Перешел в комнату, к окну, поставил стул у батареи, чтобы теплей, хотя пользы от этой батареи ноль без палочки.
Утренний скудный свет даже романтичней. Опять шутим... Стал шарить взглядом по комнате, отметил, что вещей стало еще меньше, хотя и было кот наплакал... И вдруг вижу – нагреватель в углу, не мой! Масляный, мощный, видно, что новый, смазка на нем еще блестит. Повезло все-таки под занавес!.. Горячая ванна отпадает, зато нагреватель налицо, и, значит, мне будет теплей. Не так уж плохо будет. Вот увидишь, не так уж и плохо.
Придвинул нагреватель к стулу, всунул штепсель в розетку, рядом, в углу. Ток на месте, тут же потек нагревать устройство. Вонь поднялась до потолка и выше, масло свежее горит...
Но это мне не страшно, мне наплевать. теперь уже на все наплевать.
Опять пошел в ванну, обнаружил там свой тазик, он обычно под кроватью на страже у меня. Страшно обрадовался находке, как будто не умирать, а блевать собрался. Зачем мне тазик, если жизнь кончается? Нет, нужен, в нем благородная жидкость соберется. Наконец я смогу произвести благородный продукт.
Вспомнил, в армии говорили – по коже не елозь, боль и врагу не нужна. Сильно ударь, потом потяни... лучше, если глубже. Степашка, он разведчик, знал, что говорит. Жертва собственного образования – тело его сразу нашли, а голову два дня искали. Потом обнаружили в мирной деревне, на ограде, смотрит в пустое поле, песок да небо в глазах.
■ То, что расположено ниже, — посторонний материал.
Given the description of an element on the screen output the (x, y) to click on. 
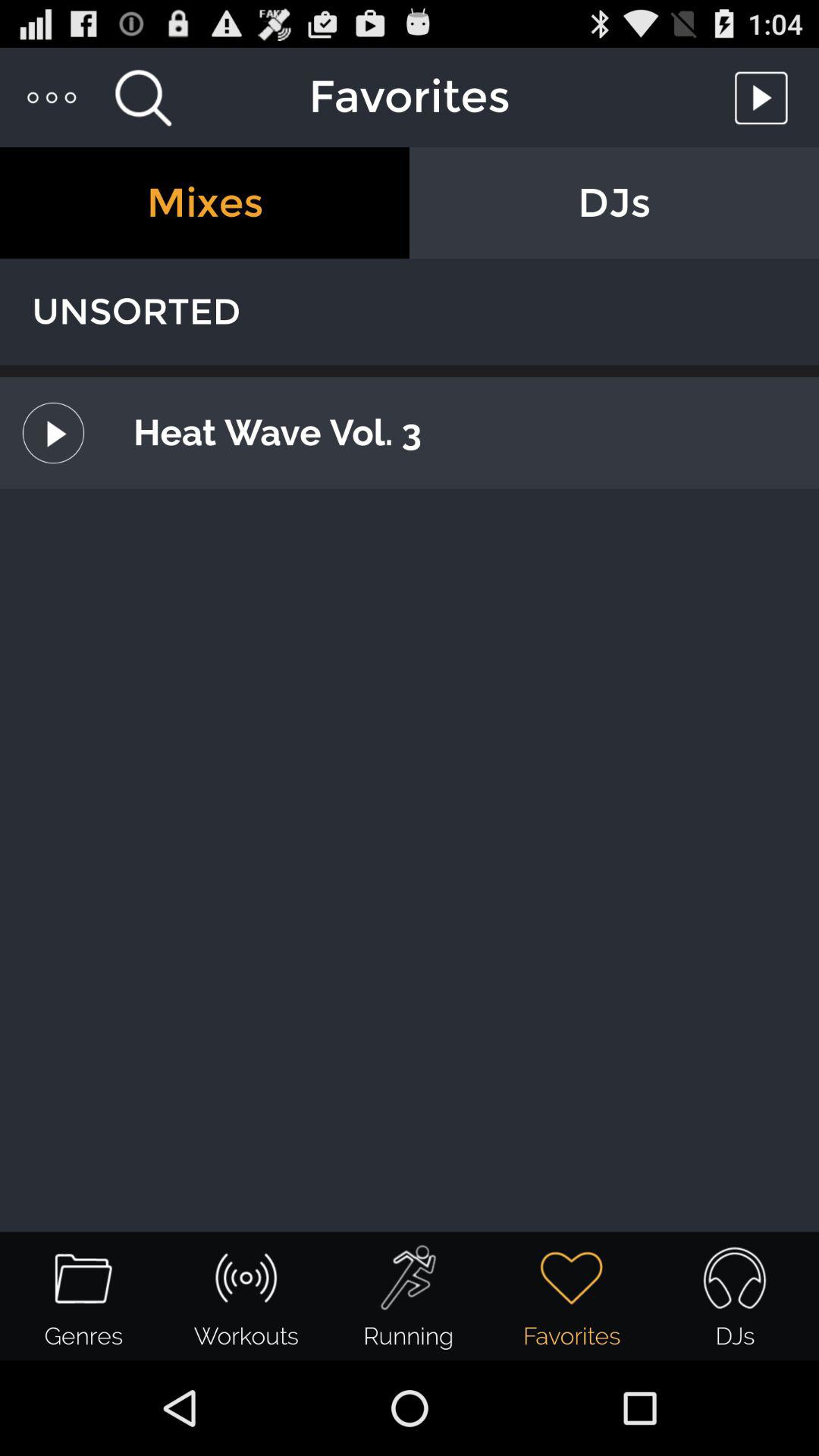
jump until heat wave vol icon (459, 432)
Given the description of an element on the screen output the (x, y) to click on. 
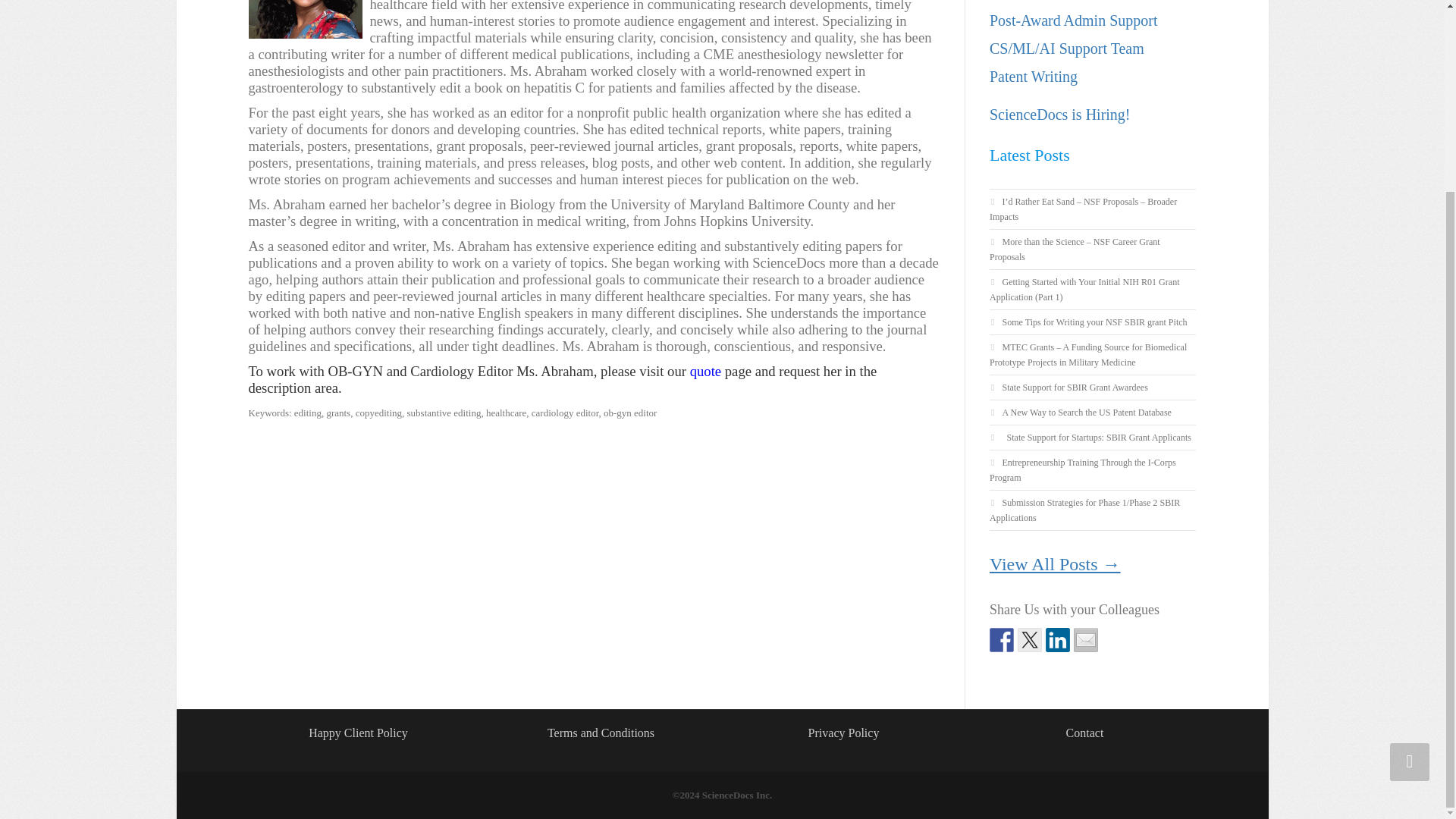
quote (705, 372)
Patent Writing (1033, 76)
State Support for SBIR Grant Awardees (1074, 387)
Post-Award Admin Support (1073, 20)
A New Way to Search the US Patent Database (1086, 412)
  State Support for Startups: SBIR Grant Applicants (1096, 437)
Some Tips for Writing your NSF SBIR grant Pitch (1093, 321)
Happy Client Policy (357, 732)
Entrepreneurship Training Through the I-Corps Program (1083, 470)
ScienceDocs is Hiring! (1060, 114)
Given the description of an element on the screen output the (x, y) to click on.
Бритва в порядке оказалась, сделал все как полагается. Сначала на одной руке потянул, в двух местах. Главное – в локтевой ямке, там богатое снабжение, вена толстая... Действительно, терпеть можно. И с другой стороны – р-раз, два! Все, больше не придется терпеть.
С кровью у меня тоже полный порядок, хорошо текла, сильно. Видно, что стремится дурное тело покинуть.
И долго текла, яростно, живо... потом замедлилась, тонкие струйки сочатся... дальше еще слабей – капает, капает... Но в тазике уже прилично накопилось, дна давно не видать. В голове завертелось, вспыхивают перед глазами огоньки... И я потерял равновесие, начал падать со стула. Ничего не соображая, ухватился за дурацкий импортный нагреватель. Пальцы зашипели. Или я зашипел, не знаю, но боль была потрясающей. Не в том смысле, что сильная она меня потрясла и вернула к жизни. Решение умереть сразу потеряло силу. И я не то, чтобы захотел жить – мерзость это, жить... я раздумал умирать.
Оказывается, и без желания можно жить, если умереть не хочешь. Хотя бы на время.
Руки тряслись, но кровь все же остановил. Это отдельный разговор, пришлось у Гриши позаимствовать простыню, даже чистую. По стеночке перебрался к нему, нашел в шкафу заветную полку с праздничным бельем. Он гордился, у меня их две, берег на парадный случай. Умру, ты меня положишь на одну, покроешь другой, красиво получится. Теперь у него только одна осталась. Непонятно, что он выберет, лежать на чистом или скрыться от глаз людских. Я думаю, полезней скрыться.
***
Я не так уж много крови потерял, около литра. Ослабел, но мне стало хорошо, спокойно, тихо. Недаром раньше кровь пускали. Говорили, дурная.
Остался у Гриши, пил сладкий чай, валялся на его кровати, думал...
Ничего не изменилось, а стало спокойней жить. Убедился, что выход всегда имеется, черный ход. Оказалось, уйти просто. Тогда зачем спешить, еще успеется. Может, другой выход найду, полегче, повеселей... И черт с ними, пусть бесятся, надо только придумать, куда от всех деться... Как журналисты говорят, найти свое место, да?.. Не успел вернуться, а штампы тут как тут!..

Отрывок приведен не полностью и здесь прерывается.